→ ENTRIES PROVIDED

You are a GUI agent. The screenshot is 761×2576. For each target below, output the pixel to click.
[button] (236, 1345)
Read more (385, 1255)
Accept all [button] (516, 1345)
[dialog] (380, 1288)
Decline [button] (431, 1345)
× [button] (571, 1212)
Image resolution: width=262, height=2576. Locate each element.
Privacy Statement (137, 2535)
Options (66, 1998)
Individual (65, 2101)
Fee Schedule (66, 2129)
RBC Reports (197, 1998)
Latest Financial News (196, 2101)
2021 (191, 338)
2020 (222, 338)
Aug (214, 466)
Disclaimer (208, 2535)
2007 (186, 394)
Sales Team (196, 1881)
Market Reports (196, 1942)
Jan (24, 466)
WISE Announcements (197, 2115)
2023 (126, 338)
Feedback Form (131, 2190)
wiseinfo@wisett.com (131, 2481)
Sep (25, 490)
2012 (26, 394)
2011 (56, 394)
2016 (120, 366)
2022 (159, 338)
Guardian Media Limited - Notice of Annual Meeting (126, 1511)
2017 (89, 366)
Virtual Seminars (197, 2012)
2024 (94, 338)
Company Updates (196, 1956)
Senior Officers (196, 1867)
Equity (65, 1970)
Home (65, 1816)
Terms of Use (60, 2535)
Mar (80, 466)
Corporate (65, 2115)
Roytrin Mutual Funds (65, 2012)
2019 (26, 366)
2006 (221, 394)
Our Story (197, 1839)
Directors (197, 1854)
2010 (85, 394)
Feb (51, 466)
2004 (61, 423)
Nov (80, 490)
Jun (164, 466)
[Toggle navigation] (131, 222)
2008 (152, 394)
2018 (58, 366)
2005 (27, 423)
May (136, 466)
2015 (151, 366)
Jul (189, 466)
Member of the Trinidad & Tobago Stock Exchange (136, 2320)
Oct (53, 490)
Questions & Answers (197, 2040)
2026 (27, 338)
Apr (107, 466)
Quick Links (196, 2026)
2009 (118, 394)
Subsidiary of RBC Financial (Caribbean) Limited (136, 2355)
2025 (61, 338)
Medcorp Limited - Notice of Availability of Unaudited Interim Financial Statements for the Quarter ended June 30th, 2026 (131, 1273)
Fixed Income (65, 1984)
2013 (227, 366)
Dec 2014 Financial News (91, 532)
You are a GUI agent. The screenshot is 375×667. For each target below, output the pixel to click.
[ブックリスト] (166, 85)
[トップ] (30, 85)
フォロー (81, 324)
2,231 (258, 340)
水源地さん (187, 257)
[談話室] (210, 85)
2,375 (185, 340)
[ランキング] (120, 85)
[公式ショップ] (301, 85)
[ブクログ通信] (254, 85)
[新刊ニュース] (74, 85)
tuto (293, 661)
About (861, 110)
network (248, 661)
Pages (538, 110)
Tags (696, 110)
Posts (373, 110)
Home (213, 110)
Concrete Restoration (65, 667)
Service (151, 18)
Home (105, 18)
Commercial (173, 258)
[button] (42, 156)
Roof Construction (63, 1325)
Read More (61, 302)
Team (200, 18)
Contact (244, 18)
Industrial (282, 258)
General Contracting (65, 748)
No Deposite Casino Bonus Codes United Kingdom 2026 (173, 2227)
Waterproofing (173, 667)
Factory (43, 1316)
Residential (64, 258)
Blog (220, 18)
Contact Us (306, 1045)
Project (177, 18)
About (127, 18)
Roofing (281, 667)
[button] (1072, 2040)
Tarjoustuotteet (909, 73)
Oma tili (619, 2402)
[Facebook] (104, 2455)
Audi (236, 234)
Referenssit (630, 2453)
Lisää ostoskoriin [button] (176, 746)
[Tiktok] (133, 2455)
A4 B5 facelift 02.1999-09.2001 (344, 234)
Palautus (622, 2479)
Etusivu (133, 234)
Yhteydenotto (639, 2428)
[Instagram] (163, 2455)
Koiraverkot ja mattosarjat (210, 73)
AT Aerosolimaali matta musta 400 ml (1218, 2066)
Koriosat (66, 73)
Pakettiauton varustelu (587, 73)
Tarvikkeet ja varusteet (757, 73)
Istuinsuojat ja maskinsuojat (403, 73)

→ WHAT IS NEEDED
Every line above should be written out again, unchanged.

→ REPLY TO THE EXERCISE
You are a GUI agent. The screenshot is 761×2576. For each target below, output the pixel to click.
[button] (236, 1345)
Read more (385, 1255)
Accept all [button] (516, 1345)
[dialog] (380, 1288)
Decline [button] (431, 1345)
× [button] (571, 1212)
Image resolution: width=262, height=2576. Locate each element.
Privacy Statement (137, 2535)
Options (66, 1998)
Individual (65, 2101)
Fee Schedule (66, 2129)
RBC Reports (197, 1998)
Latest Financial News (196, 2101)
2021 (191, 338)
2020 (222, 338)
Aug (214, 466)
Disclaimer (208, 2535)
2007 (186, 394)
Sales Team (196, 1881)
Market Reports (196, 1942)
Jan (24, 466)
WISE Announcements (197, 2115)
2023 (126, 338)
Feedback Form (131, 2190)
wiseinfo@wisett.com (131, 2481)
Sep (25, 490)
2012 (26, 394)
2011 (56, 394)
2016 (120, 366)
2022 (159, 338)
Guardian Media Limited - Notice of Annual Meeting (126, 1511)
2017 (89, 366)
Virtual Seminars (197, 2012)
2024 (94, 338)
Company Updates (196, 1956)
Senior Officers (196, 1867)
Equity (65, 1970)
Home (65, 1816)
Terms of Use (60, 2535)
Mar (80, 466)
Corporate (65, 2115)
Roytrin Mutual Funds (65, 2012)
2019 (26, 366)
2006 (221, 394)
Our Story (197, 1839)
Directors (197, 1854)
2010 (85, 394)
Feb (51, 466)
2004 (61, 423)
Nov (80, 490)
Jun (164, 466)
[Toggle navigation] (131, 222)
2008 (152, 394)
2018 (58, 366)
2005 (27, 423)
May (136, 466)
2015 (151, 366)
Jul (189, 466)
Member of the Trinidad & Tobago Stock Exchange (136, 2320)
Oct (53, 490)
Questions & Answers (197, 2040)
2026 (27, 338)
Apr (107, 466)
Quick Links (196, 2026)
2009 (118, 394)
Subsidiary of RBC Financial (Caribbean) Limited (136, 2355)
2025 (61, 338)
Medcorp Limited - Notice of Availability of Unaudited Interim Financial Statements for the Quarter ended June 30th, 2026 (131, 1273)
Fixed Income (65, 1984)
2013 (227, 366)
Dec 2014 Financial News (91, 532)
You are a GUI agent. The screenshot is 375×667. For each target below, output the pixel to click.
[ブックリスト] (166, 85)
[トップ] (30, 85)
フォロー (81, 324)
2,231 (258, 340)
水源地さん (187, 257)
[談話室] (210, 85)
2,375 (185, 340)
[ランキング] (120, 85)
[公式ショップ] (301, 85)
[ブクログ通信] (254, 85)
[新刊ニュース] (74, 85)
tuto (293, 661)
About (861, 110)
network (248, 661)
Pages (538, 110)
Tags (696, 110)
Posts (373, 110)
Home (213, 110)
Concrete Restoration (65, 667)
Service (151, 18)
Home (105, 18)
Commercial (173, 258)
[button] (42, 156)
Roof Construction (63, 1325)
Read More (61, 302)
Team (200, 18)
Contact (244, 18)
Industrial (282, 258)
General Contracting (65, 748)
No Deposite Casino Bonus Codes United Kingdom 2026 (173, 2227)
Waterproofing (173, 667)
Factory (43, 1316)
Residential (64, 258)
Blog (220, 18)
Contact Us (306, 1045)
Project (177, 18)
About (127, 18)
Roofing (281, 667)
[button] (1072, 2040)
Tarjoustuotteet (909, 73)
Oma tili (619, 2402)
[Facebook] (104, 2455)
Audi (236, 234)
Referenssit (630, 2453)
Lisää ostoskoriin [button] (176, 746)
[Tiktok] (133, 2455)
A4 B5 facelift 02.1999-09.2001 (344, 234)
Palautus (622, 2479)
Etusivu (133, 234)
Yhteydenotto (639, 2428)
[Instagram] (163, 2455)
Koiraverkot ja mattosarjat (210, 73)
AT Aerosolimaali matta musta 400 ml (1218, 2066)
Koriosat (66, 73)
Pakettiauton varustelu (587, 73)
Tarvikkeet ja varusteet (757, 73)
Istuinsuojat ja maskinsuojat (403, 73)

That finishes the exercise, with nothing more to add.